Ability to Produce Offspring
The reproductive life history of Southern Residents occurs on a time scale somewhat similar to people. Female killer whales become sexually mature in their early teens and usually have their first calf about age 15 following a 17-month gestation period. They nurse their calves for about 2-3 years before calving again at roughly five-year intervals. This pattern repeats until these females reach about age 40, at which time the females become post-reproductive.
Like females, males become sexually mature in their teens, as evidenced by the development of secondary sex characteristics. Researchers collected small skin and blubber biopsy samples from the whales since 2006. They conducted paternity analyses from which we determined that a relatively small number of the males do most of the breeding. Further, we discovered inbreeding may be occurring due to the small population size.
We examined the history of reproductive-age females. We found that many females did not have their first viable calf until they were in their 20s. For some, their inter-calf interval was much higher than the average span observed in growing killer whale populations. Some females were not successfully reproducing at all.
Similar work by other scientists indicate that most of the reproductive age females regularly become pregnant, but are not carrying their calves to term, are stillborn, or survive only a short time. Even in the last "baby boom" in 2015, when nine calves were born in the span of a year, only three calves survived.
Researchers estimate calf survival in other killer whale populations to only be about 50%. We find it disconcerting that since 2016 three Southern Resident calves have been born with only two surviving. The cause of such a high level of failed pregnancies remains unclear.
We have documented relatively high contaminant levels in Southern Residents adult females and their offspring. We are concerned about the impact these contaminants might be playing in this population. We have turned to studies of killer whales in managed facilities to answer questions about mothers transfer contaminants to their offspring.
Ability to Survive
We are challenged to assess an individual whale’s health. We cannot yet collect blood samples, a primary tool for evaluating the health of any animal, from free-ranging whale populations. Instead, we turn to health information we can gather through visual assessments (body and skin condition) and biological samples (skin, breath, and feces).
Reduced prey availability is one known threat to these whales’ recovery. While some whales appeared emaciated before their disappearance (and presumed death), many others have not. Given that prey sharing occurs within matrilines, we find it unlikely that animals would succumb to starvation, even when prey is scarce. Instead, a reduced nutritional intake likely makes the whales more susceptible to disease. Further, their condition could be exacerbated by a compromised immune system, a result of contaminants or living adjacent to urban environments that introduce a wider variety of pathogens into the environment.
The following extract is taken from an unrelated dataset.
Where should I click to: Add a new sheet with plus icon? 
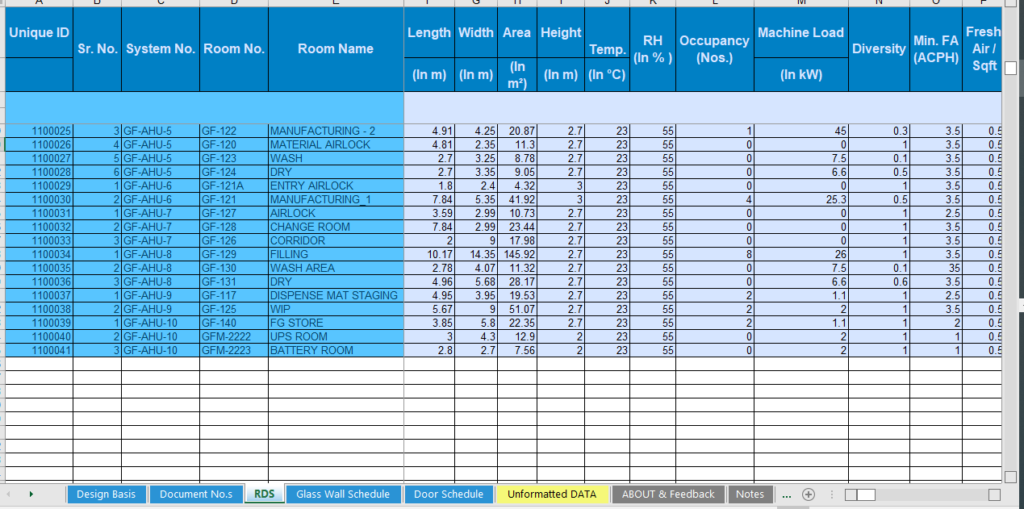pos(808,494)
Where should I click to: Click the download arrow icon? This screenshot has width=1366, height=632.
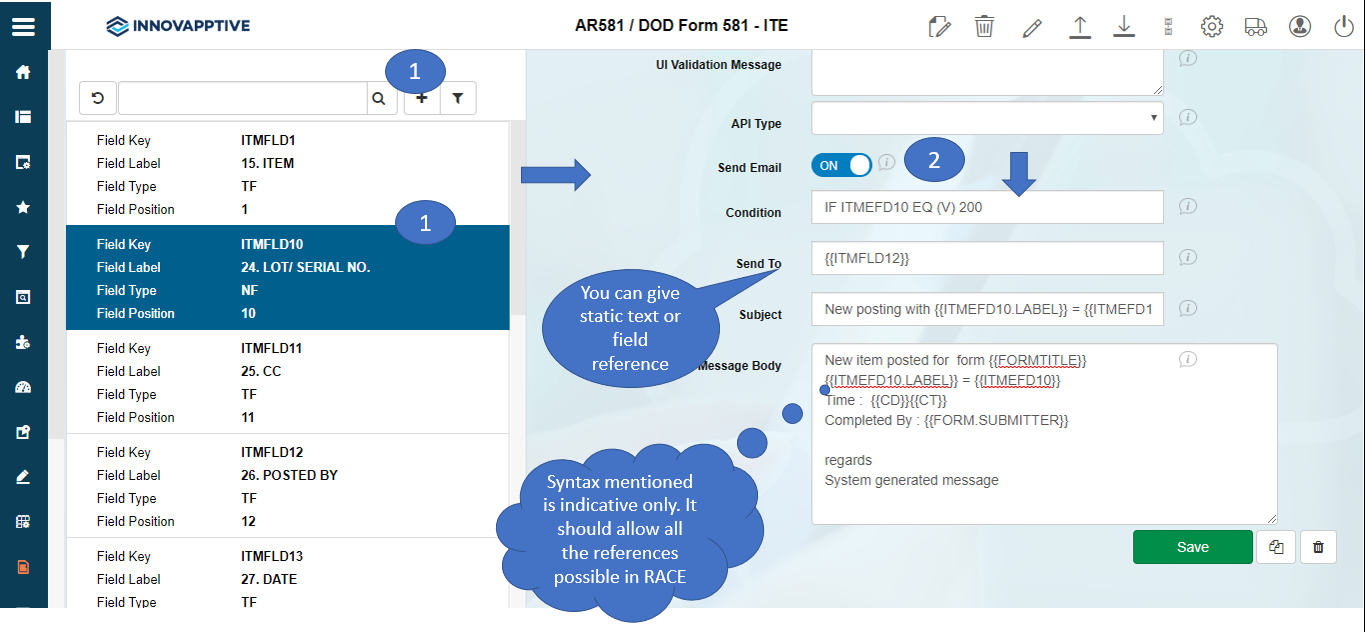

We have recovered the carcasses of eight Southern Resident killer whales since 2003. Only when carcasses are recovered can cause of death be determined. In those cases, the cause of death included blunt force trauma (including a ship strike), neonatal death, female reproductive issues, and health conditions such as infections. This lack of data means we have only a glimpse into the circumstances or underlying health conditions that cause whales to die.